You are viewing a plain text version of this content. The canonical link for it is here.
Posted to issues@commons.apache.org by "Peter Alfred Lee (Jira)" <ji...@apache.org> on 2020/01/16 03:15:00 UTC

[jira] [Commented] (COMPRESS-501) Possibility to introduce a fast Zip open with some caveats

    [ https://issues.apache.org/jira/browse/COMPRESS-501?page=com.atlassian.jira.plugin.system.issuetabpanels:comment-tabpanel&focusedCommentId=17016494#comment-17016494 ] 

Peter Alfred Lee commented on COMPRESS-501:
-------------------------------------------

I just looked through the patch.
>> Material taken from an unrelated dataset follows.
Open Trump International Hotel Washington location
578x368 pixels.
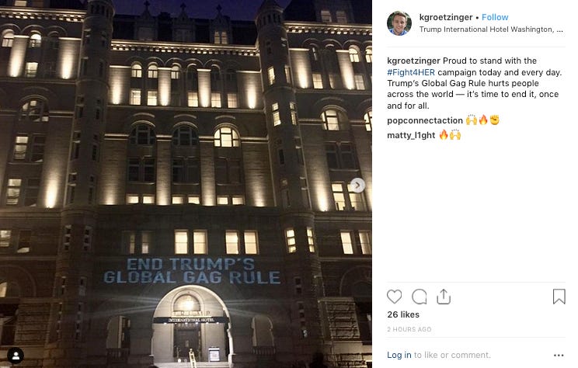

From what I see - I'm not sure if I'm right, and please feel free to let me know if I miss something :-) - the improvement of this patch is gained by reading the WHOLE Central Directory into a ByteBuffer, and read from this ByteBuffer instead of reading directly from the zip archive file. I believe the file IO would reduce a lot - especially for large zip files that contain a great amount of Central Directories. I think this is a good idea.

 

I have a suggestion :

I believe your patch could be archived by a "buffered IOUtils.readFully" or a "buffered File-Read". I believe there are some other scenes that can benefit from this - only if we write a common "buffered File-Read".

 

P.S : There are many commented code in this patch. I believe it's not a best practice and we should avoid this in our patch  - and I believe it's made unintentioned. :-)

 

P.P.S : I believe the "buffered File-Read" is not too hard to write. I can offer you a patch with this. Could you try this patch with your 34GB zip file ? (After all, it's not easy to make such a large zip archive file. :)   )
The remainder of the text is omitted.